We suggest that carefully selected older adults should be considered for bariatric surgery. Longitudinal studies will be essential to fully elucidate whether pre-existing cognitive dysfunction (e.g., MCI) affects post-surgical outcomes (e.g., weight loss, adherence to postoperative guidelines, cognitive change). As the sensitivity of cognitive screening tools to post-bariatric surgical cognitive change has yet to be established, studies would benefit from inclusion of a sufficiently comprehensive neuropsychological assessment. This should consist at minimum of measures of memory, attention, and executive functions, as these cognitive domains have been commonly associated with obesity and reported to change after bariatric surgery in some studies.
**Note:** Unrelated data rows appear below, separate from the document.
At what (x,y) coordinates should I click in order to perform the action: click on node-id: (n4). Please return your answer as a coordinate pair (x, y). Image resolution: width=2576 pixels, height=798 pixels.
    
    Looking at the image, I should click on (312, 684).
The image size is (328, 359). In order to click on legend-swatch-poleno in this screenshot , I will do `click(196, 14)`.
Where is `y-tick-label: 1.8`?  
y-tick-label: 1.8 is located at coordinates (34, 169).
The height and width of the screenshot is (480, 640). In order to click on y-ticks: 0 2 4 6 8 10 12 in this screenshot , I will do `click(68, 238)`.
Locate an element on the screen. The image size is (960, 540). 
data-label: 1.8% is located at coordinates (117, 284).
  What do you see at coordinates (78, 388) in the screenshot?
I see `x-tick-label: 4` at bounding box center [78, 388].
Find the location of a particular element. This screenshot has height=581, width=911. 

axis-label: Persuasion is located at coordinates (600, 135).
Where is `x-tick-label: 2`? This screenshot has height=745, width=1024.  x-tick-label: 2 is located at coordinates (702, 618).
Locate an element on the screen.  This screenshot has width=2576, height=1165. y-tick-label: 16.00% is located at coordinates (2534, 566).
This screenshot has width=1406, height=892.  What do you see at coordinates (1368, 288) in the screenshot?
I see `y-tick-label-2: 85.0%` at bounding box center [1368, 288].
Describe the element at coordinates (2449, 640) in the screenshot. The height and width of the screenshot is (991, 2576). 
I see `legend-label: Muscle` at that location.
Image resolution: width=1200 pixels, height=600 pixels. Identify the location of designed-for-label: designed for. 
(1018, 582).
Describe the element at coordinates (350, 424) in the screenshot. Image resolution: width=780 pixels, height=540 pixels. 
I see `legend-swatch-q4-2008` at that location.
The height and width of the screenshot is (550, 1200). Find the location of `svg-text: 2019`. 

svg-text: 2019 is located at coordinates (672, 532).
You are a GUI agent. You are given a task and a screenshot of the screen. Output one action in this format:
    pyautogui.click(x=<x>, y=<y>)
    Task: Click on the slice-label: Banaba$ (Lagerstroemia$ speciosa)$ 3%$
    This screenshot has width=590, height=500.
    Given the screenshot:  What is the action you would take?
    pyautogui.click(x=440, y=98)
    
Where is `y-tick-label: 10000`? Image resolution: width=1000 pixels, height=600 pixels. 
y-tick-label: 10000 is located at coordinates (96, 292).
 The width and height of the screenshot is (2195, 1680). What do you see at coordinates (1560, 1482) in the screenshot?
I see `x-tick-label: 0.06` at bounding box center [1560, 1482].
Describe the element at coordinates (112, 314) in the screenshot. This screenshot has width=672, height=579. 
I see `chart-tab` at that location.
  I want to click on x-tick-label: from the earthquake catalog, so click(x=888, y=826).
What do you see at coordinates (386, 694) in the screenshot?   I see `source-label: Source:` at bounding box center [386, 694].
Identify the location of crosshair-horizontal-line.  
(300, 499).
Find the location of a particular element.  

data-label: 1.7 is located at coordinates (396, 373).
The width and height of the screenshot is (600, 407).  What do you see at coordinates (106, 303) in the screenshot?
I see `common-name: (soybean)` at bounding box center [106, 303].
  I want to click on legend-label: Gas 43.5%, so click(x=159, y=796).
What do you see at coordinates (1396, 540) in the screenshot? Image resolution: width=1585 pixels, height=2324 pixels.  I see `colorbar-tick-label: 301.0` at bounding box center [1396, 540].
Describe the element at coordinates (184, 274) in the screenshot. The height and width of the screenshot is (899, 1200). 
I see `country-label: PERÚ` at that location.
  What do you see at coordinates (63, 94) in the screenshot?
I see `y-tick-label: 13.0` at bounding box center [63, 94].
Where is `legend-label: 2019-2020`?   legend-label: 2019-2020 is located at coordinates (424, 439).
It is unknown whether some older adults with obesity are more like to show cognitive change, or to have a lesser cognitive benefit, following bariatric surgery or other weight loss interventions. This information would be essential for surgical planning. Future studies of older adults would therefore benefit from examining the impact of individual differences on cognitive outcome. This may include factors such as cognitive reserve, various biomarkers (e.g., inflammation, insulin resistance, and genetic markers related to risk and resilience for cognitive decline in older adults,), as well as family history of dementia among other potential predictors.

A comprehensive evaluation program of research that includes pre-surgical medical, psychological, and neuropsychological assessment in large samples of older adults is needed to address these key issues and inform future avenues for intervention. Such work should ideally follow patients longitudinally over several years, given evidence in younger samples that cognition may continue to change after the post-acute bariatric surgical period. Incorporation of appropriate control samples will also be essential given the natural course of cognitive change in older adults, to ensure that any changes observed are due to the intervention rather than other factors associated with normal aging.

Take Away Points.

  • Obesity in older adults is not consistently associated with cognitive problems.

  • There is a paucity of research evaluating the neuropsychological outcome of bariatric surgery in older adults.

  • A comprehensive program of research that includes pre-surgical medical, psychological, and neuropsychological assessment in large samples of older adults is needed.